As is so often the case in the J.League, the race for the title will now go down to the last round of games next Saturday, when Sanfrecce Hiroshima could pip Marinos to the post.

A giant crowd of 62,632 had gathered at Nissan Stadium in the expectation of seeing Marinos crowned champions for the first time since 2004, and the home side did have the better of the early exchanges.

In just the ninth minute Shingo Hyodo fizzed a low cross in from the right, but Albirex goalkeeper Masaaki Higashiguchi reacted the quickest to foil Marquinhos, who was ready to pounce.

Then Manabu Saito embarked upon a weaving run in the 22nd minute and teed up Kosuke Nakamachi, but his effort was struck straight at Higashiguchi.

Although they were probing well, Marinos looked to be feeling the pressure a little, and they lacked composure in the final third with the last pass often going astray.

In the 33rd minute, left-back Dutra did find space in the box and dinked in a cross for his fellow Brazilian Marquinhos, but after setting himself, Marinos’ top-scorer could only head straight at Higashiguchi.

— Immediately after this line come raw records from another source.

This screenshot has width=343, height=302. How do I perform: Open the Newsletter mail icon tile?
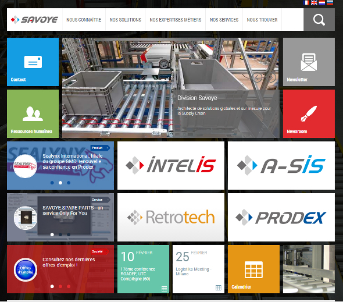coord(309,62)
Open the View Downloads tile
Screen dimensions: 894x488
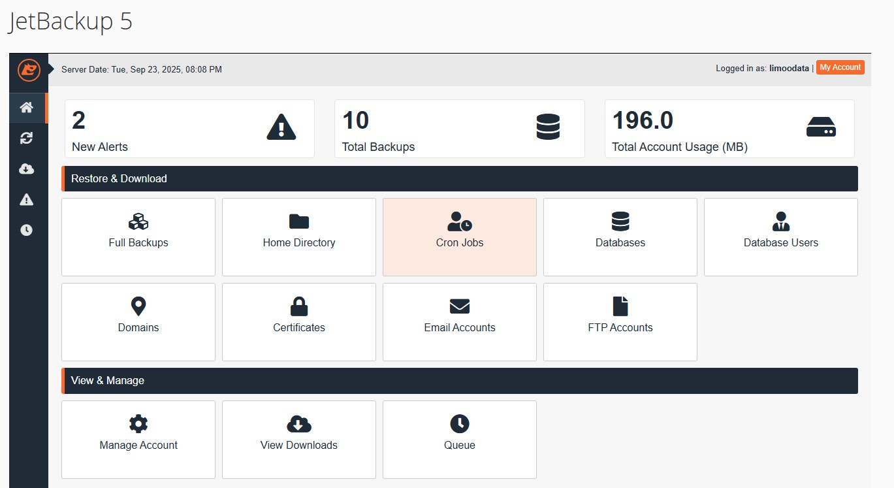tap(299, 439)

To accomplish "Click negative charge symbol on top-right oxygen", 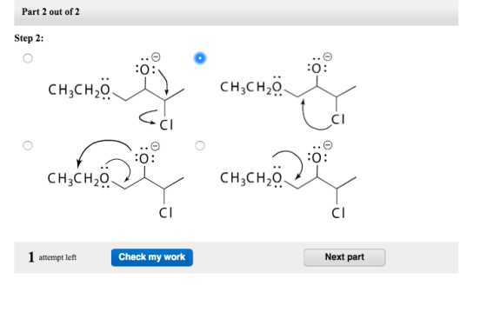I will tap(327, 56).
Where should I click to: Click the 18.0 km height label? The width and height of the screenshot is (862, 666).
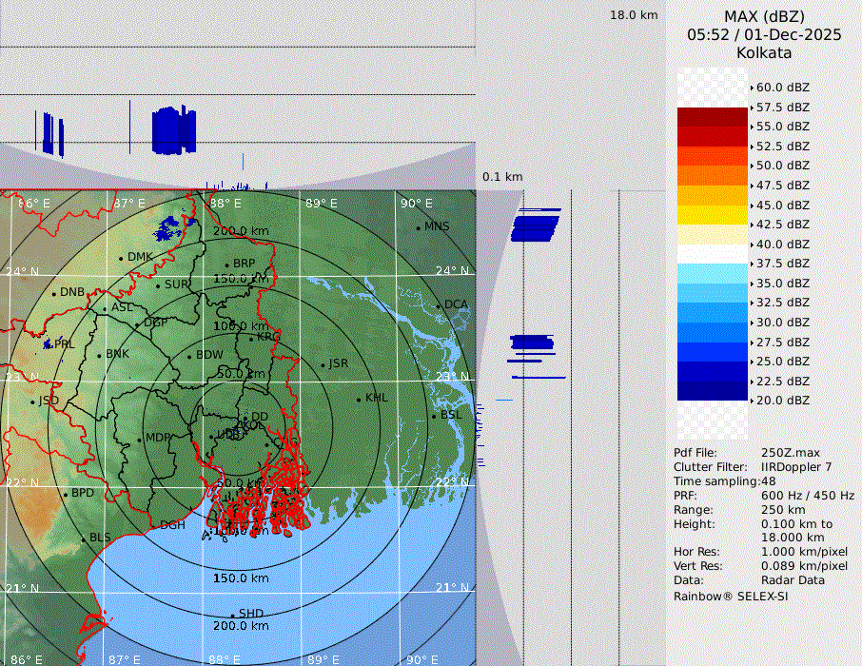pyautogui.click(x=634, y=15)
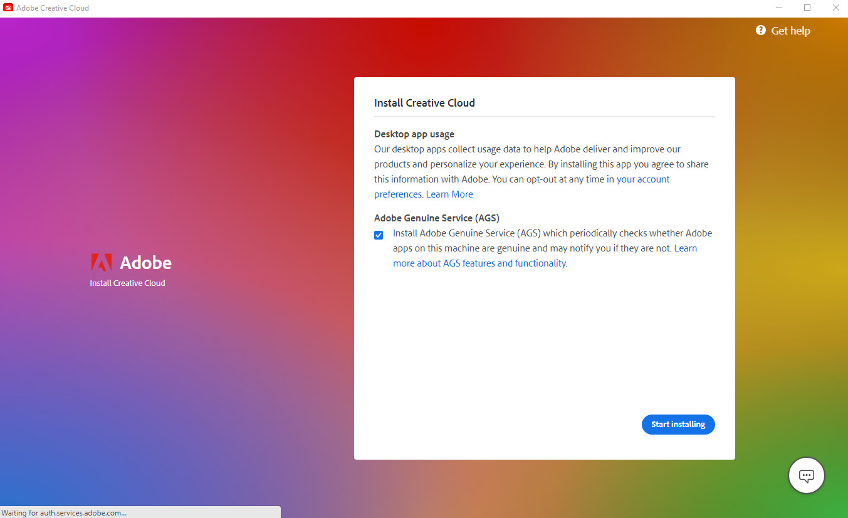Click the 'Waiting for auth.services.adobe.com' status bar
Viewport: 848px width, 518px height.
[64, 512]
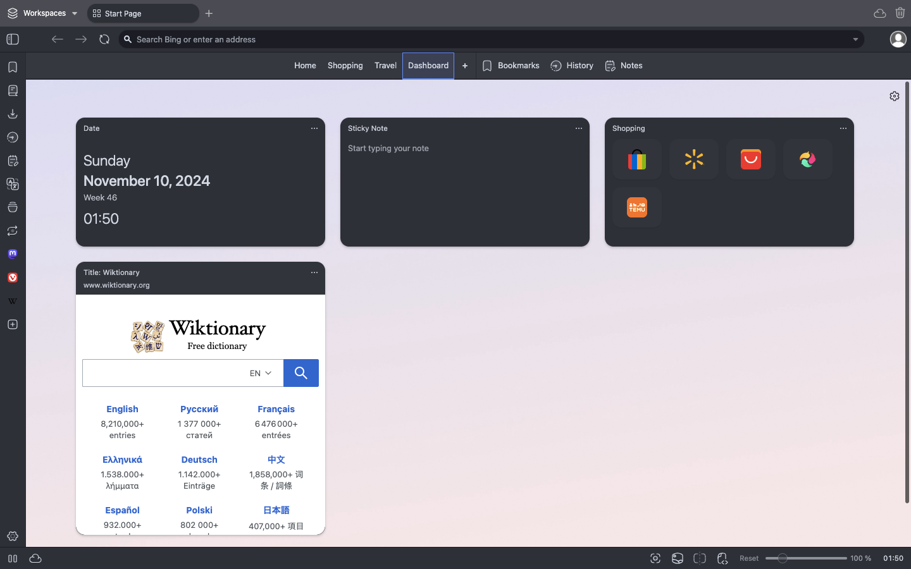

Around the hour mark, Marinos earned several corners, and their best chance came from one in the 63rd minute, when Yuji Nakazawa found himself unmarked in the center of the box.

The former Japan captain met Shunsuke Nakamura’s outswinger firmly, but saw his header arrow narrowly past the post.

The Marinos fans' wait for the title will go on a little longer - or perhaps a lot...

Marinos continued to dominate possession but could only fashion half-chances, and they were soon made to pay for their lack of cutting edge.

Yuzo Kurihara misjudged an attempted clearance from a corner and was mortified to see his header fly straight to Kawamata, who made no mistake from close-range.

“We were thinking that if we could get to halftime at 0-0, then we could go for it in the second half,” Higuchi admitted.

“Things went largely according to the game plan but in the end we couldn’t fight back from going a goal down.”

It looked like Nakamura was set to equalize in the 79th minute as Higashiguchi parried out to the former Celtic star, but his rasping effort was blocked bravely by Kim Jin Su.

Three minutes later, Marquinhos spun his marker smartly and tore into space deep in the Albirex half, but substitute Yoshihito Fujita could only sweep his cut-back wide of the near post.

That was the closest Marinos would come, and as they frantically pressed for an equalizer Suzuki rounded off a smart Albirex counter-attack to wrap up the three points for the visitors.

“In the second half we felt the strength of the Marinos players and survived many dangerous scenes,” Albirex coach Masaaki Yanagishita said post-game.

“It was a difficult atmosphere but the players concentrated well for the whole 90 minutes.”

Sanfrecce moved into second place courtesy of a 1-0 win over Shonan Bellmare, with midfielder Toshihiro Aoyama claiming the game’s only goal. Kashima Antlers jumped up into third on the back of a 2-1 win at Cerezo Osaka as Yuya Osako and Atsutaka Nakamura found the net.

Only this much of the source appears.